Dieciocho años después de que Mujeres al borde de un ataque de nervios se llevara el premio al cine "joven", en la primera edición de los premios de 1988, Almodóvar desfilará con parte de su equipo, incluida Penélope Cruz, entre los ilustres invitados de la gala.
Ahí estarán también el director, guionista, productor y actor Roman Polanski, quien recibirá el Premio Especial al conjunto de su carrera, así como el productor británico Jeremy Thomas, quien recibirá otro galardón de honor de la Academia, con sede en Berlín.
La producción española aspira a seis de las quince distinciones de la Academia: mejor película, mejor actriz (Cruz), mejor director y mejor guión, mejor compositor (Alberto Iglesias) y mejor director de fotografía (José Luis Alcaine).
Volver se enfrenta a cinco poderosas rivales para el máximo premio: Breakfast on Pluto, del irlandés Neil Jordan; Camino a Guantánamo, de Michael Winterbottom; Grbavica, de la bosnia Jasmila Zbanic; Das Leben der Anderen, del alemán Florian Henckel von Donnersmarck, y The Wind that shakes the Barley, de Ken Loach.

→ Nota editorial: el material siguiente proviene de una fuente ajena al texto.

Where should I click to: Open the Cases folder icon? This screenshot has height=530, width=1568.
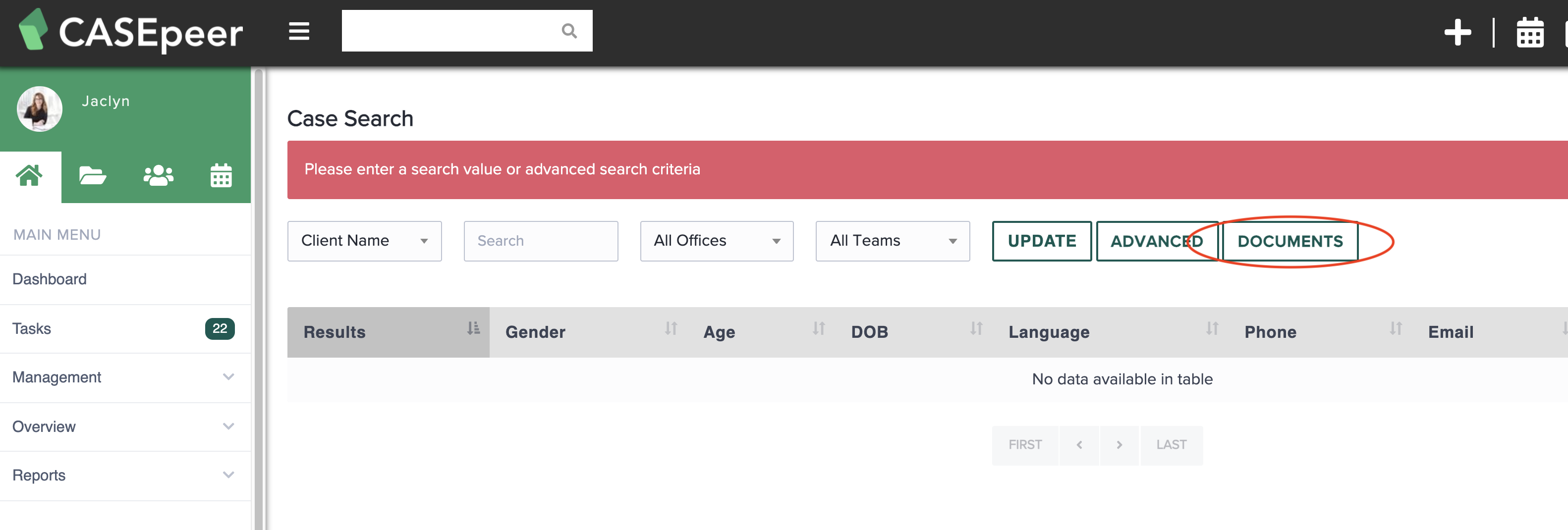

El film alemán aspira, como Volver, a otros cinco premios -mejor director, mejor actriz, Martina Gedeck; mejor actor, Ulrich Mühe; mejor guión, Gabriel Yared, y mejor compositor, Stéphane Moucha-.
fortaleza. Pero el mayor o menor número de candidaturas no es garantía de victoria final, máxime cuando, como ocurre ahora, no hay aspirantes flojas.

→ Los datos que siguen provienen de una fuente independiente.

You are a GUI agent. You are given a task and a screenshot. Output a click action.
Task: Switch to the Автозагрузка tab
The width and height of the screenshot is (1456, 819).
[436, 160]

En total se repartirán galardones para quince categorías, en una gala que será presentada por la actriz y directora francesa Sophie Marceau y el polaco Maciej Stuhr.
Algunos de estos premios se han dado a conocer con anterioridad, como el del mejor documental del año, que se llevó Die grosse Stille, del alemán Philip Groening, y el de la Crítica para Les amants reguliers, de Philippe Garrel.

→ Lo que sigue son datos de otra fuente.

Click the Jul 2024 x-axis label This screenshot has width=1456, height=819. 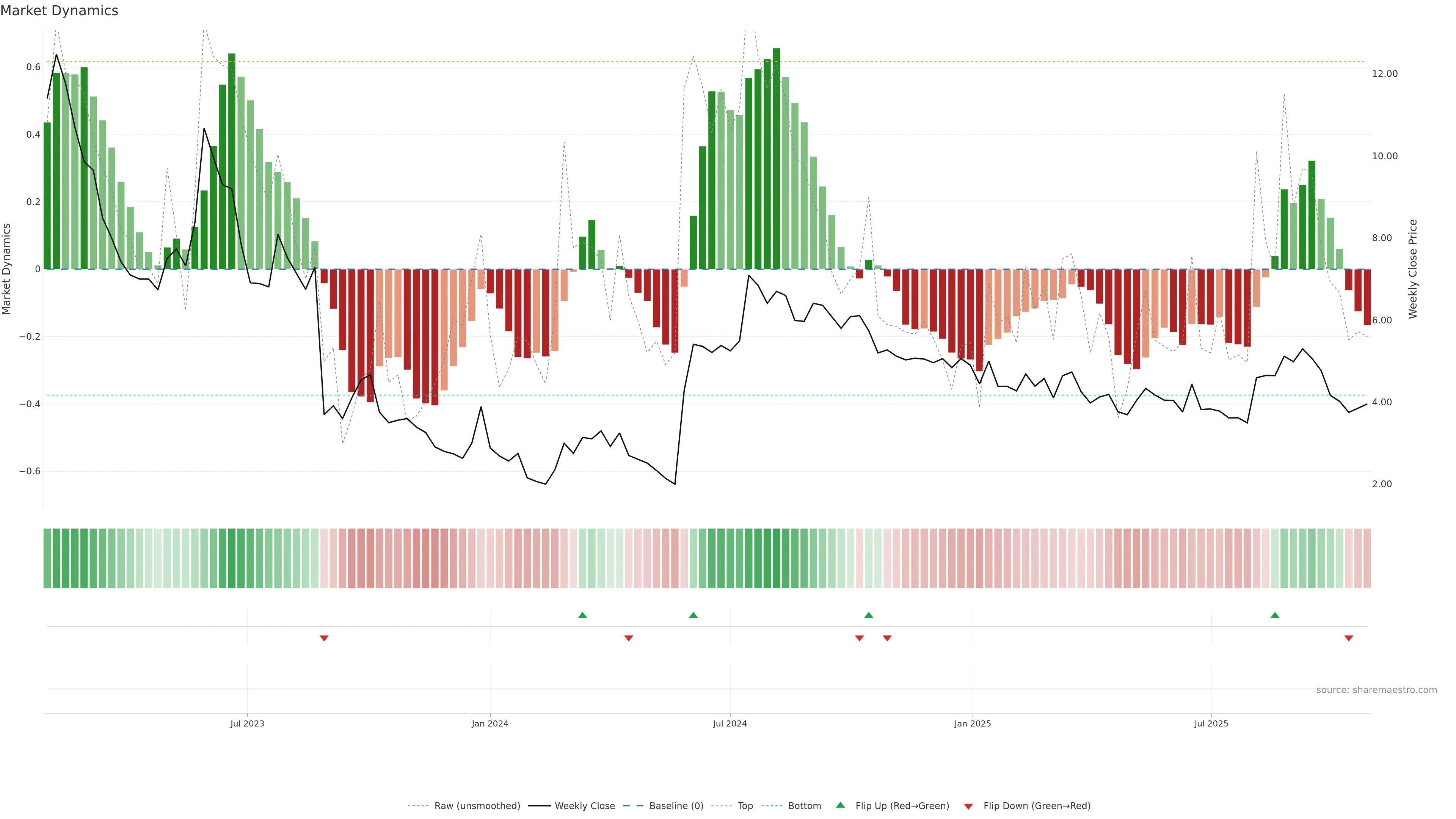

Asimismo se anunciaron las semanas pasadas el de la Mejor Contribución Artística, para The Science of Sleep, de Michel Gondry, y los premios especiales, a Polanski y Thomas.
El resto de los invitados deberán esperar el veredicto de la Academia, que aglutina a 1.700 profesionales del cine del continente, presididos por el director alemán Wim Wenders, alma mater de la institución.
Los premios nacieron en 1988, por entonces con el nombre de Félix, apadrinados por Ingmar Bergman y Wenders, que ese mismo año se llevó el máximo galardón con Alas del deseo. Del nombre de Felix se pasó luego a la denominación más neutra de Premios de la Academia del Cine Europeo y se entró asimismo en una rotación para la ceremonia anual.
Bergman, entretanto, se retiró de la vanguardia para recluirse en su isla escandinava, mientras que Wenders sigue como cabeza visible y presidente de la Academia.
El estreno de Varsovia como sede de la gala refuerza la vocación de la Academia de dar una versión descentralizada de sí misma y ceder protagonismo a otras ciudades europeas.